# EXERCISE DETAILS
Using the data that follows, output only the lines from the line with "1344x896 pixels. How" up to and including the line with "1024x768 pixels. At", exactly, leaving pictures aside.

# PROVIDED DATA
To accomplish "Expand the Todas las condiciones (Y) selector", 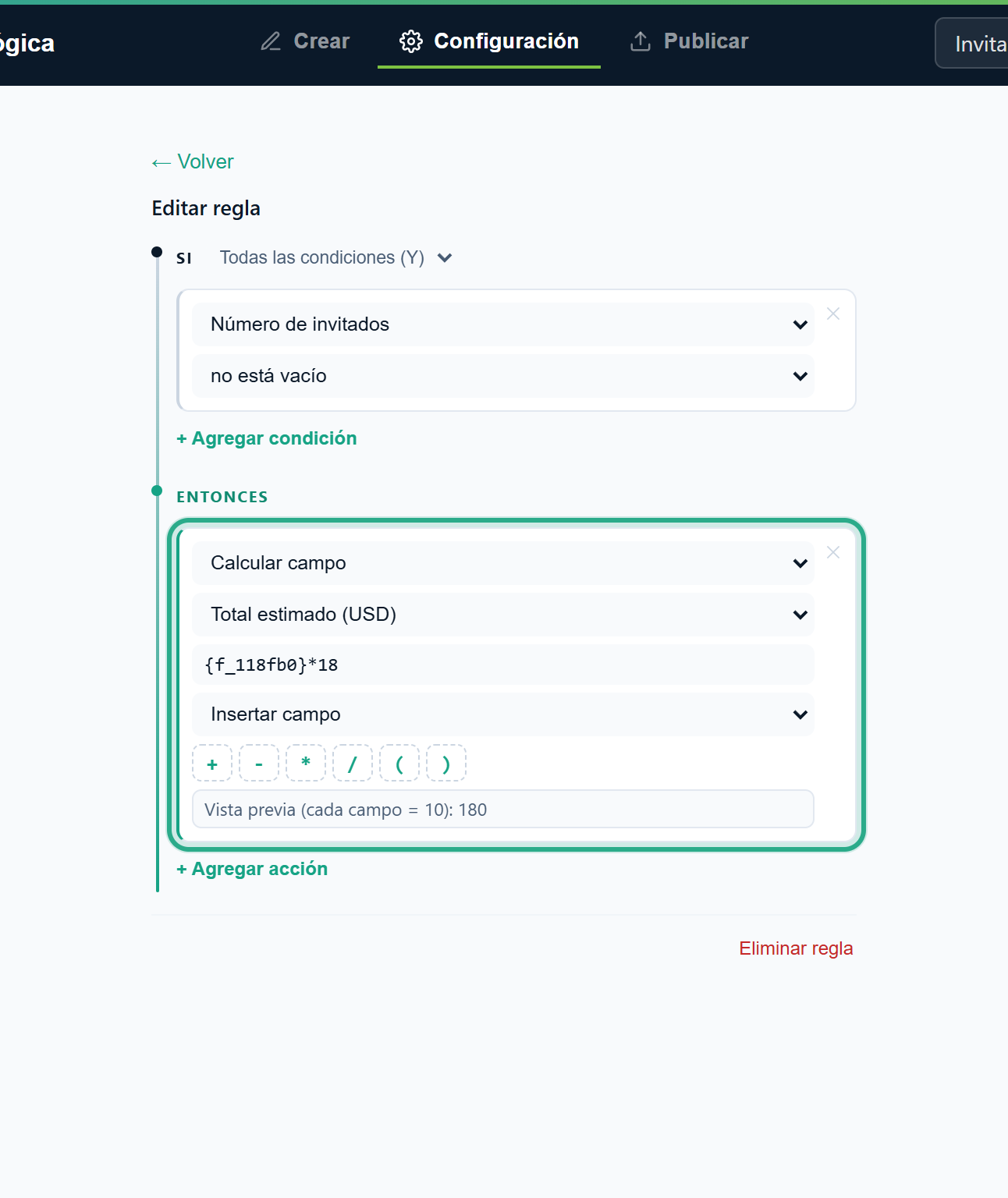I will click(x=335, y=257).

---

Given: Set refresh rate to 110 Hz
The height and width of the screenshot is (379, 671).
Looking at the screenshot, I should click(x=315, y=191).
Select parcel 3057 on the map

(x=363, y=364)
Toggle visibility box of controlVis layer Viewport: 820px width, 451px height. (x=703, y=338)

* * *

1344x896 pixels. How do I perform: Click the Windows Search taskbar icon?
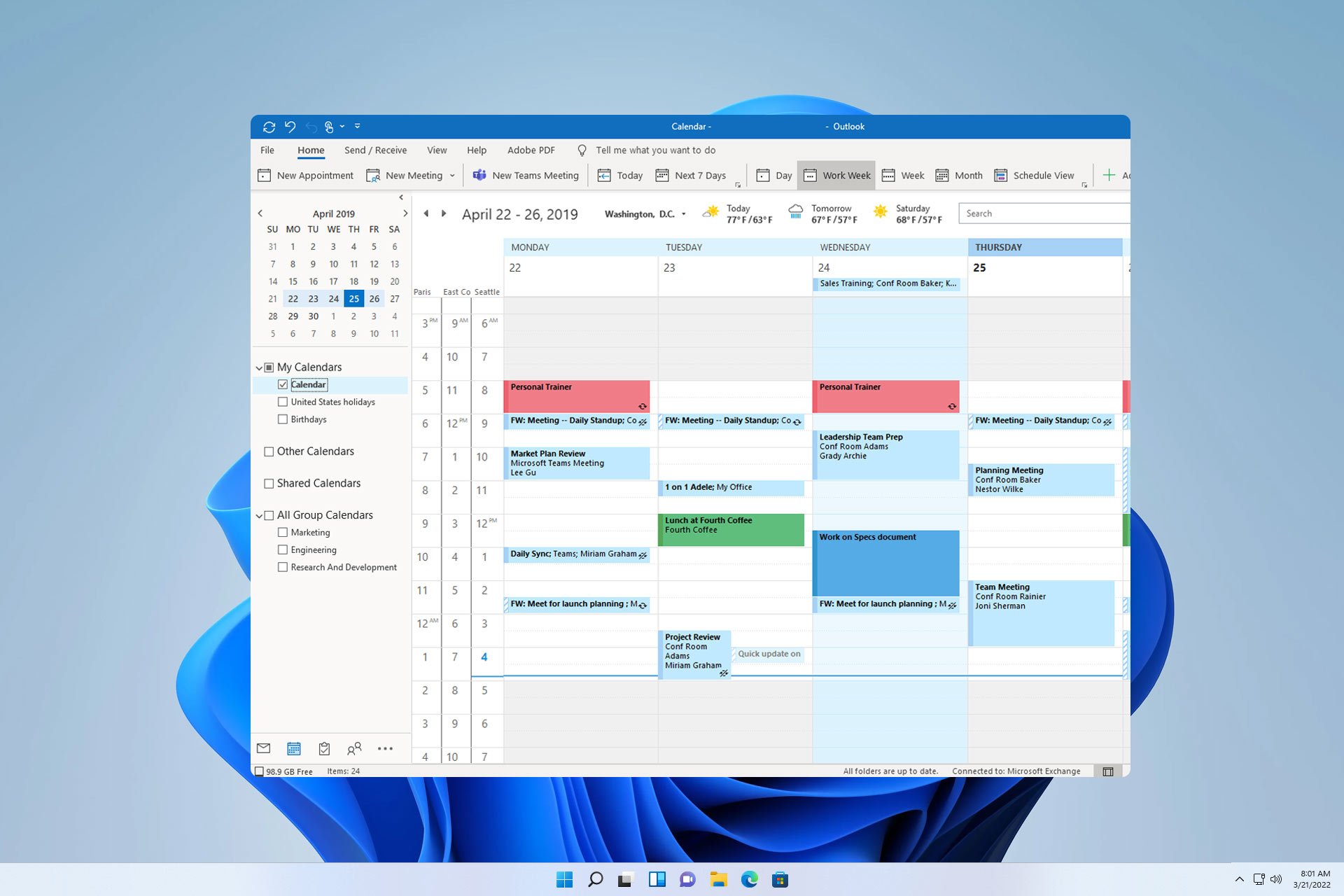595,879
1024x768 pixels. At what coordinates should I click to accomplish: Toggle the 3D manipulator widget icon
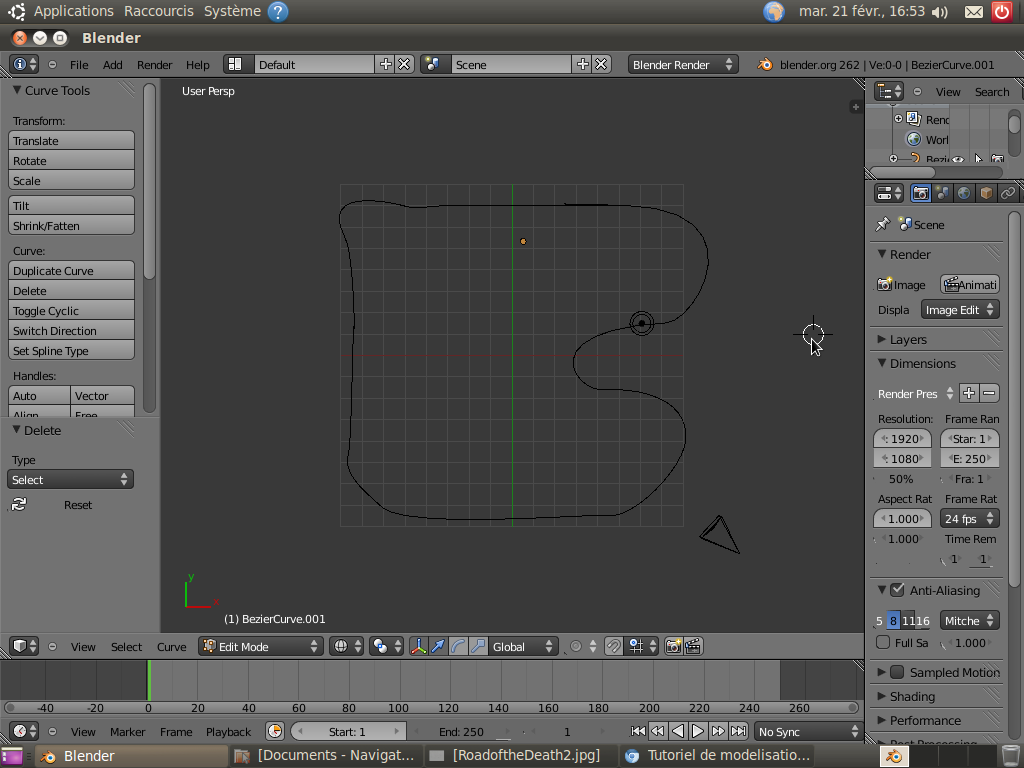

# REPLY TO THE EXERCISE
1344x896 pixels. How do I perform: Click the Windows Search taskbar icon?
595,879
1024x768 pixels. At what coordinates should I click to accomplish: Toggle the 3D manipulator widget icon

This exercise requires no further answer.